When I left Esquire, I left them my resume and said, “Hey, if anything comes up I can freelance, I can do copy editing, I can do research.” A few months later I got a call from my friend [at Esquire] that David Granger [the editor-in-chief at Esquire] needed an editorial assistant. I took a pay cut to take that job, which is nuts—I already had a master’s degree, I was just nearing 30 and my family thought I was nuts. But I wanted to give it a shot, and I have to say I’m not sorry at all.

Observer: Because you were an assistant while writing this book, readers will likely equate you with Tina and David Granger, your former boss, with Robert. Were you nervous about that? Were you worried about how Granger would receive the book?

CP: I was nervous about that. Even though it’s not based on David Granger, I knew that people would automatically make that leap and think it was him. So, very early on, I actually had given David the manuscript for him to look over. I gave him veto power and said, “Hey, if any of this hits too close to home and you want me to change anything, I’m giving you this chance now.” And he didn’t. He got a real kick out of the book. The things that are David in there are weird gestures and things only someone who really knows him would pick up on, so mostly he’s just really proud of me. He’s been unbelievably supportive.

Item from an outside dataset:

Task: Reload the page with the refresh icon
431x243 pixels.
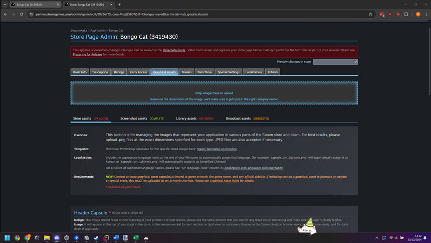Action: pos(22,14)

Observer: A lot of graduating Fordham students—myself included—are applying for assistant positions now. Should your book serve as a word of caution? Is there any advice you’d like to give students interviewing for these positions?

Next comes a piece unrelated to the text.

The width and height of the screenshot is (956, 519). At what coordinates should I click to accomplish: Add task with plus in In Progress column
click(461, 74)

CP: I don’t think the book should serve as a word of caution. I think there’s something hopeful about the book. The women characters, these assistants, they form a bond, a kinship. When you’re in these entry-level jobs just out of college, it’s really important to network with your peers and make friends, because you’re all going to be moving up together. As you get older and you’re hitting more of a mid-level and upper-level strata, it’s going to be those relationships that come back around where people will go to bat for you, or make a recommendation for you. It’s important to keep a sense of community, which is difficult because a lot of these positions are so competitive, especially if you’re in an internship with someone else and you might sort of be pitted against one another. But I think it’s really important to be above that.

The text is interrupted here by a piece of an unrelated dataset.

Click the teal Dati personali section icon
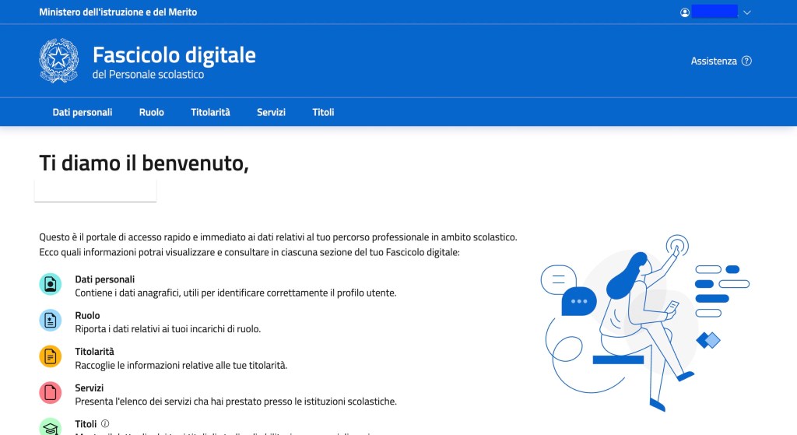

A huge piece of advice I would give to anyone starting out is, regardless of what your position is, always take the opportunity to make a good impression on everybody. Learn people’s names, say good morning, greet them at the water cooler. Just be a presence. Let them know that you are someone to be counted on if something comes up and they need someone in a jiffy. After I was no longer an intern or assistant, when I would see these younger people coming in, sometimes if they had a bad attitude or seemed pissed off to do stuff that they thought was below them, people noticed. People do notice that, so I would try to fight against that urge even if you’re feeling frustrated.

Observer: Do you have an assistant now?

CP: [Laughs.] No, I’m not quite there yet. That would be ironic, right? I don’t know if I’ll ever have one—although I would maybe have an assistant to help me with social media, because I’m not good at that. I just read an article that there’s a new freelance title coming up called millennial consultant, and these people are making a lot of money just consulting on behalf of millennials to these companies because that’s who people want to reach. It’s such a coveted demographic. I’m aged out of being that but oh my goodness, if I were in the Class of 2016 at Fordham, I would pursue being a millennial consultant. Know your power, millennials! Know your power!